El único que no parecía disfrutarla tanto era Tim, su vecino. Tim vivía con lo justo, y aunque Jim lo invitaba siempre a sus fiestas, lo hacía solo para presumirle montañas de regalos, pasteles y juguetes. Tim asistía en silencio, viendo cómo el rostro de Jim se iluminaba y el suyo se apagaba poco a poco.

Pero esa Navidad sería diferente. Tim tenía un plan: esperar despierto a Santa Claus. Necesitaba respuestas.
Cada año, Jim recibía una lluvia de regalos.
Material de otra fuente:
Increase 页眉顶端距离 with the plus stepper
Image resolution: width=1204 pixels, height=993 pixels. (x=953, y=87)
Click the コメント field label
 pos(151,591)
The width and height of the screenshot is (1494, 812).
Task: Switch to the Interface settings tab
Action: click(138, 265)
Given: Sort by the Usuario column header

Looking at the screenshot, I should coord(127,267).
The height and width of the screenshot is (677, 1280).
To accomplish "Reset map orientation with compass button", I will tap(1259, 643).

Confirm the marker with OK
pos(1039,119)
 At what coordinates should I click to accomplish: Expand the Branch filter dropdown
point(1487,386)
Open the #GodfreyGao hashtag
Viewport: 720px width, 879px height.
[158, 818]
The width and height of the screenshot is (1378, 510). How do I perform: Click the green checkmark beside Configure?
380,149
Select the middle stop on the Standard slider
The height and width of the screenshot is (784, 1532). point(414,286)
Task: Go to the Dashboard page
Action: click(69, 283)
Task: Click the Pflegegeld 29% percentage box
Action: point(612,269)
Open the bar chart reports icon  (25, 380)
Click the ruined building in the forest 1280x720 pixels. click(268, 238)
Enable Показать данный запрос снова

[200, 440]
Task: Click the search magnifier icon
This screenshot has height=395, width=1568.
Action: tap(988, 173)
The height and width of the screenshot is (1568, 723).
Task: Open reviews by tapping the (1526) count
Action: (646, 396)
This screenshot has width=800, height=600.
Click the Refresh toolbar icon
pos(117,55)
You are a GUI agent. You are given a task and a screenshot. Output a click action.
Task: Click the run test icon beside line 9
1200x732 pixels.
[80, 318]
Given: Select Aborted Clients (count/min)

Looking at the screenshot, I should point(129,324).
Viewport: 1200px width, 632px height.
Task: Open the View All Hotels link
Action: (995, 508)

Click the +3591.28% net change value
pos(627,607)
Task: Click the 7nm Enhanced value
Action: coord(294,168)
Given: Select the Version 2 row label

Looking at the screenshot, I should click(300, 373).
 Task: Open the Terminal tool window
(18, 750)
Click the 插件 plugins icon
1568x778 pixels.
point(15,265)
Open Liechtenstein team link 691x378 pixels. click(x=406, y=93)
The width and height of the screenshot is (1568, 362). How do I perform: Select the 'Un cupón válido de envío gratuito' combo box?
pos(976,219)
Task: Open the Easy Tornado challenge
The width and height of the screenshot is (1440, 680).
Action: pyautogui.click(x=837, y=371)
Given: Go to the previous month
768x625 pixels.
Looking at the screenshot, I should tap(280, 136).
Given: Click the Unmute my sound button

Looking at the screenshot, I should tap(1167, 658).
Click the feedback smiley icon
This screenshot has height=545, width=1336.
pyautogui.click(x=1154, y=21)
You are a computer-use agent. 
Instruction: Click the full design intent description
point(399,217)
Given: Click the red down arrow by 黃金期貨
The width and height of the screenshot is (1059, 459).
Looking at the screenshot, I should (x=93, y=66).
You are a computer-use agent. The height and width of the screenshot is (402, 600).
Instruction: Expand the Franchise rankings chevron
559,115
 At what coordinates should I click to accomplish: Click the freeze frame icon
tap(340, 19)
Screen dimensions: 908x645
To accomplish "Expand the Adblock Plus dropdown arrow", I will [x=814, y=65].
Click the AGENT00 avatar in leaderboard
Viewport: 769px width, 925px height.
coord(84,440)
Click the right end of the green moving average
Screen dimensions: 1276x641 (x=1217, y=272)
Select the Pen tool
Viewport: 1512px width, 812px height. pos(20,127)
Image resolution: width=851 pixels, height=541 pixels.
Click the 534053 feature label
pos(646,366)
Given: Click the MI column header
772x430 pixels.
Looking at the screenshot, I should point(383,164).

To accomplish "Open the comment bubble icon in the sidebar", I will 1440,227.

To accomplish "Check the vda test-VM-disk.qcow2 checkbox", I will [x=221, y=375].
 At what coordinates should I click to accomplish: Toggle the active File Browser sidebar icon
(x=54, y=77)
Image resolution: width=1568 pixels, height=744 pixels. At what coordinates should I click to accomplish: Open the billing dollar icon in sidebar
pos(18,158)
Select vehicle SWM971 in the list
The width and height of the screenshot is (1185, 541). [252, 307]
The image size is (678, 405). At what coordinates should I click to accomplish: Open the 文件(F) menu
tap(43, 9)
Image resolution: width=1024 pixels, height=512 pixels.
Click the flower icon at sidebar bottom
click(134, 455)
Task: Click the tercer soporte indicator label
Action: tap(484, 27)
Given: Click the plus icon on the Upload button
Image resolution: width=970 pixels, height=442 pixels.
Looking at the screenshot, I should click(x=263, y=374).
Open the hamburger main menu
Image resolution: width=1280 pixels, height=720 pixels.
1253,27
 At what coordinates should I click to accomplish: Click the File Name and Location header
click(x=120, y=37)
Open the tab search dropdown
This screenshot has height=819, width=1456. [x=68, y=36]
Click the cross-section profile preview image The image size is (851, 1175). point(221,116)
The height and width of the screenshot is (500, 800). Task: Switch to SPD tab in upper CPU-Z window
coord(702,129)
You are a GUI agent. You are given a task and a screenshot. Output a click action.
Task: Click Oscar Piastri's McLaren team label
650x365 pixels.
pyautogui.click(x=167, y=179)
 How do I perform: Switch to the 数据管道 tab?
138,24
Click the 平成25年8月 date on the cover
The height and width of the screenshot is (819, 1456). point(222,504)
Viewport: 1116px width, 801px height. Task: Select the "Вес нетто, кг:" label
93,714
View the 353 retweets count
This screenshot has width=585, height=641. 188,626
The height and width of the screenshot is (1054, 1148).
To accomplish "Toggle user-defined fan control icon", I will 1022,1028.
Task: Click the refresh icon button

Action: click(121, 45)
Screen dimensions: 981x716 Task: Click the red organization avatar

Él, en cambio, apenas una o dos cositas modestas. ¿Por qué? ¿Por qué alguien tan egoísta como Jim era recompensado, mientras él, que intentaba portarse bien, recibía tan poco?
“¿Será que Santa también es un clasista más, como todos los demás?”, pensó con rabia.
La Navidad se supone que es una época de amor, de justicia, ¿no?

Tim veía a sus padres trabajar sin descanso para poner comida en la mesa, mientras los padres de Jim vivían viajando por el mundo, mandándole regalos caros desde los lugares más lejanos. Él se entretenía construyendo juguetes con ramas y piedras. Jim, con drones, consolas y bicicletas nuevas.

Esa noche, la mamá de Tim había hecho un esfuerzo enorme: gastó todos sus ahorros para cocinar un buen caldo de pollo. Era su manera de celebrar.
Jim, por su parte, se paseaba por el vecindario contando que sus sirvientes le prepararían un pavo entero solo para él.

Desde la mirada de un niño que siempre ha vivido en la escasez, aquello no era justo. ¿Acaso él era el envidioso? ¿Sería por eso que Santa no lo quería? ¿Tal vez sí era un niño malo, como tanto temía?

El pensamiento le dolió. No quería ser como Jim. Quería ser diferente. Quería ser bueno.
Tim se echó a llorar, abrumado por la tristeza. Pero al secarse las lágrimas, recordó su plan. Solo Santa podía decirle la verdad.

La noche cayó, y Tim logró mantenerse despierto. En la madrugada, oyó ruidos en la sala. Se levantó corriendo y lo vio: Santa Claus, dejando un pequeño camioncito de madera.

—¿Por qué siempre me dejas esto? —preguntó con la voz quebrada—. ¿Por qué a Jim le das todo y a mí casi nada?

Santa lo miró con sorpresa.

—No entiendo a qué te refieres.

—¡Mira este regalo! ¡Seguro a Jim le vas a dar cosas mil veces mejores!

Santa abrió su saco, y Tim alcanzó a ver juguetes enormes, brillantes, carísimos.

—¿Lo ves? ¡No es justo! ¡Solo quieres a los niños ricos!

Santa asintió, en silencio.

—Ahora entiendo por qué lo piensas. Sí, a veces les dejo juguetes caros a los niños como Jim... pero eso no significa que ellos reciban lo mejor.

—¿Entonces por qué lo haces?

—Porque los niños buenos como tú, Tim, ya tienen algo que vale mucho más. Algo que Jim desearía con todo su corazón, pero no puede tener.

—No entiendo… él tiene todo.

—No. Él tiene cosas. Tú tienes algo que no se compra: el amor de tu familia. Tus padres darían lo que fuera por ti. Ese es mi regalo para ti, cada Navidad. En cambio, Jim pasa estas fechas con sirvientes. Sus padres casi nunca están. No puedo cambiar eso, así que lo único que puedo hacer es llenar su casa de juguetes, para que al menos no esté tan solo.

Tim se quedó en silencio. Por primera vez, entendió que los regalos más valiosos no siempre vienen envueltos en papel de colores.

Santa sonrió y le acarició la cabeza.

—Tú ya tienes lo mejor, Tim. No dejes que eso se te olvide.

Y con un guiño, desapareció por la chimenea.